I debated for a long time whether it would be appropriate to write an article about Susan. I was afraid that I’d come across as patronizing, or as betraying her privacy, or exposing her in some way I didn’t intend. I asked Professor Barry O’Connell for advice because I think he holds a sensitive view of social issues, and after chatting I was actually convinced not to write the article. Yet, something he said resonated with me: “Poverty is invisible in America…except to those living in it.” My friend commented that Susan’s apartment seemed like “something I’d find in West Philly, not Amherst.” Amherst, like most towns, can’t avoid its share of poverty. While in the college bubble, though, I’ve found poverty to be not just avoidable, but nearly invisible. The three of us were truly shocked when we showed up to find a home with not a single place to sit down, no television, no computer, not even a telephone – a home so unlike the one I grew up in, and a home so unlike the one we share here at the college. Let’s not be too comfortable in this home.

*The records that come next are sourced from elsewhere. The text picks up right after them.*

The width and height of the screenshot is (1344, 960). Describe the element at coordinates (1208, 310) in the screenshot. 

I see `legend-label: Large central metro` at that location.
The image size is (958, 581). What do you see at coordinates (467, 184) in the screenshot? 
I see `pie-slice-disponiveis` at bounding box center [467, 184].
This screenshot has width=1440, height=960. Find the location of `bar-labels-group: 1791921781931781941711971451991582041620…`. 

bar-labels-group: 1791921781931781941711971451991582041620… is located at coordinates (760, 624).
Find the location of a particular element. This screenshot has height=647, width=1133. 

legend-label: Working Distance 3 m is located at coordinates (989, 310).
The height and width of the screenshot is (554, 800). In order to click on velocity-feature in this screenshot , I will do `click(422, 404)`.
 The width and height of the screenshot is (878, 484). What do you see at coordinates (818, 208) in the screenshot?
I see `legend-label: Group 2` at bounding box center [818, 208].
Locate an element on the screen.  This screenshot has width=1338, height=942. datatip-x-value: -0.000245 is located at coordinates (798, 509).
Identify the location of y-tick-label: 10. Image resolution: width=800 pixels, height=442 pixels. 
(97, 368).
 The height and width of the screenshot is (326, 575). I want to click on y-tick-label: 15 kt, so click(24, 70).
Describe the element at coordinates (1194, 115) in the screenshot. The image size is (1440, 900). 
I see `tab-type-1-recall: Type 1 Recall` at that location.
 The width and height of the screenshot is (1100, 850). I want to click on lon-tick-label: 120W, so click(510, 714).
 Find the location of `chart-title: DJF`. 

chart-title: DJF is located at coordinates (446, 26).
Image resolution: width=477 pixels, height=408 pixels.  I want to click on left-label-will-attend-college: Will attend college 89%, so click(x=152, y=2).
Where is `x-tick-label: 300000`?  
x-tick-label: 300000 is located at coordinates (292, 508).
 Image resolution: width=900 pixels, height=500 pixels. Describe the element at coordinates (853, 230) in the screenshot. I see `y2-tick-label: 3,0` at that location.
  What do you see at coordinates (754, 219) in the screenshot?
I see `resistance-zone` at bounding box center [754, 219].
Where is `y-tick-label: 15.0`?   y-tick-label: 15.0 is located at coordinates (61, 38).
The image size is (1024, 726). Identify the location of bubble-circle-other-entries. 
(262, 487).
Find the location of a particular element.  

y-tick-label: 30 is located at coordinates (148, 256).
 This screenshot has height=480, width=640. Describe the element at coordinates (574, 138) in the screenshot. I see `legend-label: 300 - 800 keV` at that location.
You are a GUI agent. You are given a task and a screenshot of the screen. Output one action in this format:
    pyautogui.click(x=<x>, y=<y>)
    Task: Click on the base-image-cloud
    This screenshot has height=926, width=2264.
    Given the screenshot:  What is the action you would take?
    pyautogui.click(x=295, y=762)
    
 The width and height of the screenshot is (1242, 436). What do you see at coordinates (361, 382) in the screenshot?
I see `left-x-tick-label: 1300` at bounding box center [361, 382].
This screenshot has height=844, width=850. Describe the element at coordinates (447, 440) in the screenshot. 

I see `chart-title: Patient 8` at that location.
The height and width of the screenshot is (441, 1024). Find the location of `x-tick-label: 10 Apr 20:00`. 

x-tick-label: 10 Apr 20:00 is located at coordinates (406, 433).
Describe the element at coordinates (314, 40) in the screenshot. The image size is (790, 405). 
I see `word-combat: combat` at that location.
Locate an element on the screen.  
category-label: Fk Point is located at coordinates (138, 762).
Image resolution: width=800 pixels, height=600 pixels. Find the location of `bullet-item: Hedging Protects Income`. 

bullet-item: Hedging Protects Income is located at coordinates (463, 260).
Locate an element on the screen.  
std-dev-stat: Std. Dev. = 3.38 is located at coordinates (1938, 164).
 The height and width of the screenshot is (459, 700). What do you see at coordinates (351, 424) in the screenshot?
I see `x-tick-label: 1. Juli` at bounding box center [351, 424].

In Hoarders, A&E doesn’t delve much deeper than to say, ‘check out this person with OCD.’ By documenting interventions and describing symptoms, the network constantly reminds us that all these people have either created their own problems, or else are suffering from some kind of illness. As a viewer, I am comfortable with this – with the fact that A&E appears to be helping someone out. However, the network avoids the things that make us uncomfortable. Most of all it avoids telling us that it may not be this person’s problem or that person’s problem, but in fact it may be our problem. TV gives us representations, not actual stories, and visiting Susan was shocking – not entertaining. A&E may appear to document real people, but do they really? What reality TV shows do is take real people and then turn those people into taboo. If we want to help those who suffer, then first we need to remember that they exist, and then we need to remember that to those suffering, there is nothing taboo about their situations at all. It’s important to be aware of those around us who slip through the cracks, even when it feels uncomfortable to do so, and even when the college life gives us blinders. My experience with Susan impacted me such that I wanted to share it, so I did. This holiday season I’m especially thankful for what I have.